[Start]
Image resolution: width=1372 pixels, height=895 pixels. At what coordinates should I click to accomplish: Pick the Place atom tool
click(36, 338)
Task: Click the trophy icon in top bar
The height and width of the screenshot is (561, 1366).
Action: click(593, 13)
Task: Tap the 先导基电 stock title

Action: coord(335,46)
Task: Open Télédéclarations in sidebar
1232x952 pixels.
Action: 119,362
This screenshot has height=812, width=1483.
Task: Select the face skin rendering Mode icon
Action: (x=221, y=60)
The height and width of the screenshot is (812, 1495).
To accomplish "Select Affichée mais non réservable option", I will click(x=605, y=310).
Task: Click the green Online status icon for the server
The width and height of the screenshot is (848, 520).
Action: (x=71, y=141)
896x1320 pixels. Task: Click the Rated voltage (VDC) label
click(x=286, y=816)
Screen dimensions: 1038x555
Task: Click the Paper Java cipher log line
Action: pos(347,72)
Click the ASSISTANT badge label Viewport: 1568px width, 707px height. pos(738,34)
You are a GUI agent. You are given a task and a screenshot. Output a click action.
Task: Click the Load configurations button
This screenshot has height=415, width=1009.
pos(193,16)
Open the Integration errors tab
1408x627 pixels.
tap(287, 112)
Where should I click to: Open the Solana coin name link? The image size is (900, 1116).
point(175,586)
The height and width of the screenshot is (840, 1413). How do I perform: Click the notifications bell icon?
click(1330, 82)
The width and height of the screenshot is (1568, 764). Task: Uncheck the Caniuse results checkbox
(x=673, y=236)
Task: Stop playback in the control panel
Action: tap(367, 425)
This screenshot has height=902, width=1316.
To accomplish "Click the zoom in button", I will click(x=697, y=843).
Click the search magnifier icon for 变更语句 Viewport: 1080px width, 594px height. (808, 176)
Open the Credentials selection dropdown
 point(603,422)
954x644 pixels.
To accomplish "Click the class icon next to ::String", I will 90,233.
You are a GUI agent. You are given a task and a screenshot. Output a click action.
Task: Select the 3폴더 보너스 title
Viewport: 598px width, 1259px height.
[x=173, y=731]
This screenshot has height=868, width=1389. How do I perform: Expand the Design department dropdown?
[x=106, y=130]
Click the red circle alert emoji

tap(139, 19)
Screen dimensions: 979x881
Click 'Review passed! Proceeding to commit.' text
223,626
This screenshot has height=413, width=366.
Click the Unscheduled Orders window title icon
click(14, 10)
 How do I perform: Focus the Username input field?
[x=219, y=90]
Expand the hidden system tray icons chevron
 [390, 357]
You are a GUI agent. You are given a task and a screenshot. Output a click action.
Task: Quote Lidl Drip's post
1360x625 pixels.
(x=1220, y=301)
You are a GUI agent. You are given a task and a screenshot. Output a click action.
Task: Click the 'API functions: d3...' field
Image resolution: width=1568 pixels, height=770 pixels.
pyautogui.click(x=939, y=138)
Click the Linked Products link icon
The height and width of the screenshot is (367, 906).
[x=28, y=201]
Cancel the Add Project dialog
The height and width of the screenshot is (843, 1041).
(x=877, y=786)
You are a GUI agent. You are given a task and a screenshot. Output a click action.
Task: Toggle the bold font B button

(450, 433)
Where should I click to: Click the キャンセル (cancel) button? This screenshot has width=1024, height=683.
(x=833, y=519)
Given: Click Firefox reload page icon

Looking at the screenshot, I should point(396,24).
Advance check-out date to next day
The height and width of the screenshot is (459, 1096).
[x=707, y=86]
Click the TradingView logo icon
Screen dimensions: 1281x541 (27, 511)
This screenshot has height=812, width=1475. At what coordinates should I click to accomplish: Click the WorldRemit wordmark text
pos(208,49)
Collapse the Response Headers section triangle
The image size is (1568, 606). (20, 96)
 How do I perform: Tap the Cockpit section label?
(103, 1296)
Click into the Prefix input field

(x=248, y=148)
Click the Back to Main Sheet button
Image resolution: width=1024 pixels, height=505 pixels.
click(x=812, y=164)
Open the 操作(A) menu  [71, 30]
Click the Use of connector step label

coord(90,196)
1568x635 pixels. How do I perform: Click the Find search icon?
[End]
§ Required task
Replace "GUI agent" with "interface agent" throughout the records above, and reproduce the lines with nothing else altered.

§ Response below
Image resolution: width=1372 pixels, height=895 pixels. At what coordinates should I click to accomplish: Pick the Place atom tool
click(36, 338)
Task: Click the trophy icon in top bar
The height and width of the screenshot is (561, 1366).
Action: click(593, 13)
Task: Tap the 先导基电 stock title

Action: coord(335,46)
Task: Open Télédéclarations in sidebar
1232x952 pixels.
Action: 119,362
This screenshot has height=812, width=1483.
Task: Select the face skin rendering Mode icon
Action: (x=221, y=60)
The height and width of the screenshot is (812, 1495).
To accomplish "Select Affichée mais non réservable option", I will click(x=605, y=310).
Task: Click the green Online status icon for the server
The width and height of the screenshot is (848, 520).
Action: (x=71, y=141)
896x1320 pixels. Task: Click the Rated voltage (VDC) label
click(x=286, y=816)
Screen dimensions: 1038x555
Task: Click the Paper Java cipher log line
Action: pos(347,72)
Click the ASSISTANT badge label Viewport: 1568px width, 707px height. pos(738,34)
You are a interface agent. You are given a task and a screenshot. Output a click action.
Task: Click the Load configurations button
This screenshot has height=415, width=1009.
pos(193,16)
Open the Integration errors tab
1408x627 pixels.
tap(287, 112)
Where should I click to: Open the Solana coin name link? The image size is (900, 1116).
point(175,586)
The height and width of the screenshot is (840, 1413). How do I perform: Click the notifications bell icon?
click(1330, 82)
The width and height of the screenshot is (1568, 764). Task: Uncheck the Caniuse results checkbox
(x=673, y=236)
Task: Stop playback in the control panel
Action: tap(367, 425)
This screenshot has height=902, width=1316.
To accomplish "Click the zoom in button", I will click(x=697, y=843).
Click the search magnifier icon for 变更语句 Viewport: 1080px width, 594px height. (808, 176)
Open the Credentials selection dropdown
 point(603,422)
954x644 pixels.
To accomplish "Click the class icon next to ::String", I will 90,233.
You are a interface agent. You are given a task and a screenshot. Output a click action.
Task: Select the 3폴더 보너스 title
Viewport: 598px width, 1259px height.
[x=173, y=731]
This screenshot has height=868, width=1389. How do I perform: Expand the Design department dropdown?
[x=106, y=130]
Click the red circle alert emoji

tap(139, 19)
Screen dimensions: 979x881
Click 'Review passed! Proceeding to commit.' text
223,626
This screenshot has height=413, width=366.
Click the Unscheduled Orders window title icon
click(14, 10)
 How do I perform: Focus the Username input field?
[x=219, y=90]
Expand the hidden system tray icons chevron
 [390, 357]
You are a interface agent. You are given a task and a screenshot. Output a click action.
Task: Quote Lidl Drip's post
1360x625 pixels.
(x=1220, y=301)
You are a interface agent. You are given a task and a screenshot. Output a click action.
Task: Click the 'API functions: d3...' field
Image resolution: width=1568 pixels, height=770 pixels.
pyautogui.click(x=939, y=138)
Click the Linked Products link icon
The height and width of the screenshot is (367, 906).
[x=28, y=201]
Cancel the Add Project dialog
The height and width of the screenshot is (843, 1041).
(x=877, y=786)
You are a interface agent. You are given a task and a screenshot. Output a click action.
Task: Toggle the bold font B button

(450, 433)
Where should I click to: Click the キャンセル (cancel) button? This screenshot has width=1024, height=683.
(x=833, y=519)
Given: Click Firefox reload page icon

Looking at the screenshot, I should point(396,24).
Advance check-out date to next day
The height and width of the screenshot is (459, 1096).
[x=707, y=86]
Click the TradingView logo icon
Screen dimensions: 1281x541 (27, 511)
This screenshot has height=812, width=1475. At what coordinates should I click to accomplish: Click the WorldRemit wordmark text
pos(208,49)
Collapse the Response Headers section triangle
The image size is (1568, 606). (20, 96)
 How do I perform: Tap the Cockpit section label?
(103, 1296)
Click into the Prefix input field

(x=248, y=148)
Click the Back to Main Sheet button
Image resolution: width=1024 pixels, height=505 pixels.
click(x=812, y=164)
Open the 操作(A) menu  [71, 30]
Click the Use of connector step label

coord(90,196)
1568x635 pixels. How do I perform: Click the Find search icon?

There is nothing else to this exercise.